Hamilton: On the Super Bowl with Beyonce, we had a Steadicam fail in the middle of the show. The camera literally snapped off its mounting. That was it, the Steadicam would feature no more in the show. We'd scripted that shot out really tightly so every kind of shot was carefully called in the script for the show. As soon as you take one of those bricks out everything else could start to creak. So thinking on the sly, every time I was going to cut to that camera I had to change that out for another. My get out jail card shot was just quick thinking because I knew the show so well I could call out a different shot in the moment. We were busking and scripting at exactly the same time. I'd briefed the cameramen on what to do if this or that happened so it was okay. Nobody noticed when we watched it back.

THR: Has digital technology enabled you to achieve results more easily?

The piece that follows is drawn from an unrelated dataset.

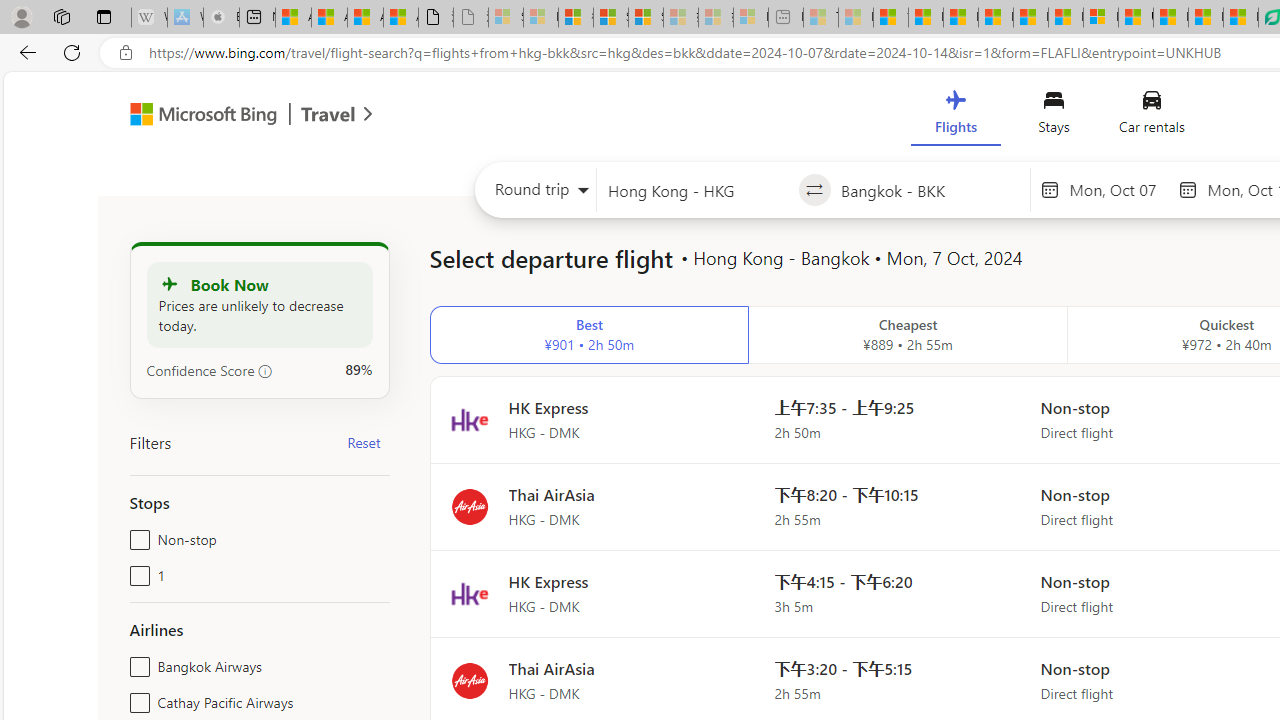 The image size is (1280, 720). What do you see at coordinates (506, 18) in the screenshot?
I see `Sign in to your Microsoft account - Sleeping` at bounding box center [506, 18].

Hamilton: Digital cameras are smaller, lighter and more responsive, and they are, in terms of image quality, closer to film cameras than ever before. I love using technology to tell a story in a different way and I've been really lucky in the last 10 years that camera technology -- dollies, grips, rails, cranes, flying cameras, gyro cameras -- has changed everything. All these tools you can use for a script.

THR: What's the next big thing on your work roster?

Hamilton: The next show I shoot is probably the MTV Video Music awards [in L.A.] in August then the Victoria Secret show in November, Super Bowl next year.

THR: Have you felt the squeeze on budgets and ambitions because of the hard economic environment in the media industry?

Hamilton: We definitely work in more economically challenged times but I think as technology changes, as budgets change, the whole thing is fluid. Any show I have ever done there is never enough money and never enough time and part of the director's job is to work within the resources he or she has to best tell the story or capture the moment. The job of the director is on occasion to say, you know what, I can't do this. We need a bit more money or time to do what you really want to do. Sometimes there are situations when there is no more money and sometimes the producers may have put a little extra few dollars in their back pockets as a contingency.